■ What the task asks ■
Return each line of the records with nothing changed, pictures excepted.

== Task material

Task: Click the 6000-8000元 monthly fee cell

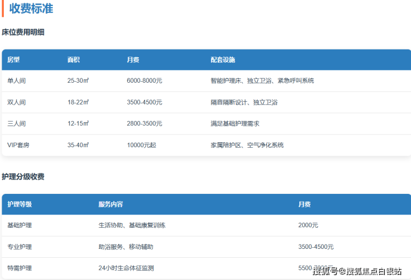Action: [x=144, y=81]
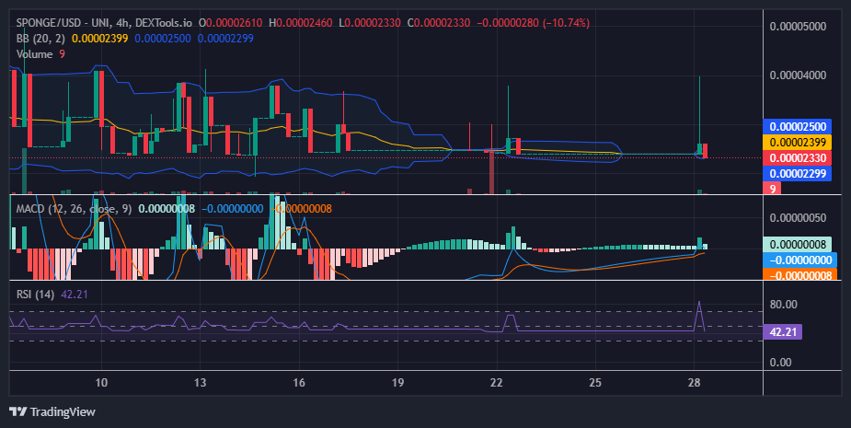Select the RSI (14) indicator label
This screenshot has width=851, height=428.
[x=35, y=295]
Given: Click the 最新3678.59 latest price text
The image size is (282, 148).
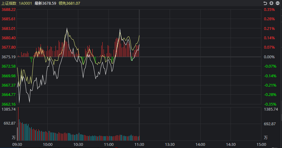Looking at the screenshot, I should [45, 3].
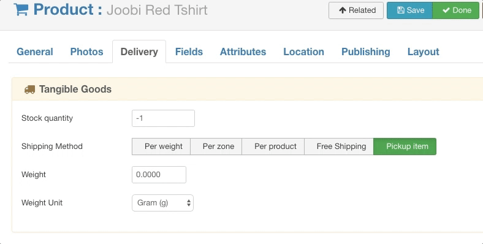Enable the Free Shipping option
The image size is (483, 244).
tap(339, 147)
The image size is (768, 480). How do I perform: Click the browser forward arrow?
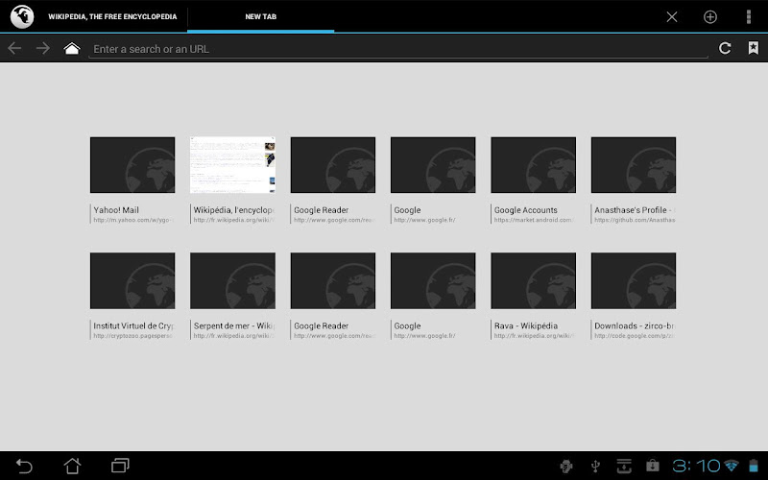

====

■ Answer for this exercise ■
Task: Click the 6000-8000元 monthly fee cell

Action: [x=144, y=81]
Select the RSI (14) indicator label
This screenshot has width=851, height=428.
[x=35, y=295]
Given: Click the 最新3678.59 latest price text
The image size is (282, 148).
Looking at the screenshot, I should [45, 3].
Enable the Free Shipping option
The image size is (483, 244).
tap(339, 147)
The image size is (768, 480). How do I perform: Click the browser forward arrow?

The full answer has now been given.